Dr. Kipke “got away with murder”.
Secondly, WHY would anyone take such terrible chances with their athletic future AND their health? Just take a long look at Rica Reinisch, the 1980 triple Olympic champion from the DDR. World record holder at 15. Olympic champion at 15. And then GONE because of the drugs administered to her. These drugs are as deadly as any poison. Not acceptable! NOT ACCEPTABLE!

Craig Lord

Have caught up with the Sunday paper version and read the response on Russian wires today – quote:
The head of Russia’s athletics federation on Monday claimed accusations that doping is widespread in Russian track and field are part of a conspiracy to wreck next month’s world championships in Moscow.
Over the weekend, British tabloid newspaper the Mail on Sunday published a special investigation claiming that Russian athletes were pressured to dope and that the head of the national drug test laboratory in Moscow had faced criminal charges related to the supply of banned substances.
“I think that the publication’s goal is explained at the end of the text – the world championships in Moscow,” Russia’s athletics federation president Valentin Balakhnichev said. “The author, with a great understanding of the importance of this competition, has decided to spoil the beginning of it, to spoil guests’ opinions about the country.”
Balakhnichev conceded that some of the allegations deserve further scrutiny. “I don’t yet understand how to react to it. Either it’s a provocation or it really is something serious,” he said.

brian

ah yes the bad old days:

today:
http://www.news.com.au/breaking-news/sprint-stars-asafa-powell-and-tyson-gay-are-drug-cheats-so-is-anyone-running-clean/story-e6frfkp9-1226679534118

yesterday

1988 Seoul Olympics[edit]
A famous case of illicit AAS use in a competition was Canadian Ben Johnson’s victory in the 100 m at the 1988 Summer Olympics. He subsequently failed the drug test when stanozolol was found in his urine. He later admitted to using the steroid as well as Dianabol, testosterone, Furazabol, and human growth hormone amongst other things. Johnson was therefore stripped of his gold medal as well as recognition of what had been a world-record performance. Carl Lewis was then promoted one place to take the Olympic gold title. Lewis had also run under the current world record time and was therefore recognized as the new record holder. In 2003, however, Dr. Wade Exum, the United States Olympic Committee (USOC) director of drug control administration from 1991 to 2000, gave copies of documents to Sports Illustrated which revealed that some 100 American athletes who failed drug tests and should have been prevented from competing in the Olympics were nevertheless cleared to compete.
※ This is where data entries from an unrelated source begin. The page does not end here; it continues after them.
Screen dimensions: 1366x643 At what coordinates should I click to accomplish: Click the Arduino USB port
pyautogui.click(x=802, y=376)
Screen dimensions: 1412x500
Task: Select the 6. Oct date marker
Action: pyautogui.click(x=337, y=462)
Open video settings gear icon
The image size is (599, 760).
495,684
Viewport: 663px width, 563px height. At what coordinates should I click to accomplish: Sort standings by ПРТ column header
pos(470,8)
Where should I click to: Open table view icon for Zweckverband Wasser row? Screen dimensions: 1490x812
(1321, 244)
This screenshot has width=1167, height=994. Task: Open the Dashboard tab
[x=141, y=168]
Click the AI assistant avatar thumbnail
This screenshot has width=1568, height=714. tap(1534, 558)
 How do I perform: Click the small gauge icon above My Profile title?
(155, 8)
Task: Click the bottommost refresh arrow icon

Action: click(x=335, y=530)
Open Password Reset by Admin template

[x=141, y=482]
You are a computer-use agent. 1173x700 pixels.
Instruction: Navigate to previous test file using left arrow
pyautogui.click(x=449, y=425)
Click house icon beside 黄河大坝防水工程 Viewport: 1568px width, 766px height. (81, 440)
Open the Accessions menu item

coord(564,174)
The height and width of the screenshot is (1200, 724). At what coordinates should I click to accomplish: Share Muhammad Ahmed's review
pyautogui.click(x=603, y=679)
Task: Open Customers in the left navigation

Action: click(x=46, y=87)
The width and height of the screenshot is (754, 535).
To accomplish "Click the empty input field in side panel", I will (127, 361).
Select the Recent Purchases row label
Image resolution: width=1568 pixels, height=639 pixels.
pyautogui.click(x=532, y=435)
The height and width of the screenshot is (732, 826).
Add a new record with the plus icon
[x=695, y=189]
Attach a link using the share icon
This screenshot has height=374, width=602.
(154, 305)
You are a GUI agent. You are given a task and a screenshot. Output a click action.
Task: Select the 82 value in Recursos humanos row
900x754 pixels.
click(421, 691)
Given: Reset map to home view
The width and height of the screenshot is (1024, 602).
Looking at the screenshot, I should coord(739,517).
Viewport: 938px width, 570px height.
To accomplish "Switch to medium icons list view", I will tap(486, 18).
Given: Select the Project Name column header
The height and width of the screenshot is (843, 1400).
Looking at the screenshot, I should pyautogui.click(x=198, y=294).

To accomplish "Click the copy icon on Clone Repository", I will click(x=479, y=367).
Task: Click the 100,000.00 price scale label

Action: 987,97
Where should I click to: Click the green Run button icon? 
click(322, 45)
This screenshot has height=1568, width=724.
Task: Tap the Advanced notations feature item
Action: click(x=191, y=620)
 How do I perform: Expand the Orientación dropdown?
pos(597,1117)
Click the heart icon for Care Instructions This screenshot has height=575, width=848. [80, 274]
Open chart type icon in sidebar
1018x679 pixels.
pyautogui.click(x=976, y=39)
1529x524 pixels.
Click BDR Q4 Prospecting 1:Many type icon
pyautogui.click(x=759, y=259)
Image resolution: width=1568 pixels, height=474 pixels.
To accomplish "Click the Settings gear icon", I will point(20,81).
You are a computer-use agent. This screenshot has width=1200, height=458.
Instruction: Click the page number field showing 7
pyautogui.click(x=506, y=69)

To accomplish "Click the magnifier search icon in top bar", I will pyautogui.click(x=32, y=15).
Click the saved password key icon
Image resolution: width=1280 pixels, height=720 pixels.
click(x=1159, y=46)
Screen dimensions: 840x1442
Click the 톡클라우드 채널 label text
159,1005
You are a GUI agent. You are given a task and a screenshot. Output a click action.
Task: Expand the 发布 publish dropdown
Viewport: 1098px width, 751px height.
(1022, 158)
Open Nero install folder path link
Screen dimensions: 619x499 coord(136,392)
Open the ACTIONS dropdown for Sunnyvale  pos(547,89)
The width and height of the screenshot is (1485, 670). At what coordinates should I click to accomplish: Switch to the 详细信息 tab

Among those athletes was Carl Lewis. Lewis then broke his silence on allegations that he was the beneficiary of a drugs cover-up, admitting he had tested positive for banned substances but claiming he was just one of “hundreds” of American athletes who were allowed to escape bans, concealed by the USOC. Lewis has now acknowledged that he failed three tests during the 1988 US Olympic trials, which under international rules at the time should have prevented him from competing in the Seoul games two months later.[30]
Former athletes and officials came out against the USOC cover-up. “For so many years I lived it. I knew this was going on, but there’s absolutely nothing you can do as an athlete. You have to believe governing bodies are doing what they are supposed to do. And it is obvious they did not,” said former American sprinter and 1984 Olympic champion, Evelyn Ashford.[31]
http://en.wikipedia.org/wiki/Doping_in_sport

use of drugs in sport was pioneered in the US

Craig Lord

GDR was testing European athletes from a variety of nations in the 1960s in preparation for State Plan 14:25. That was way before all the 1980s stuff. The “pioneers” of doping came from several nations but the development of systematic approach, with humans used as guineas pigs before substances were given to athletes streamlined for the medals factory was definitely “Made in the GDR”.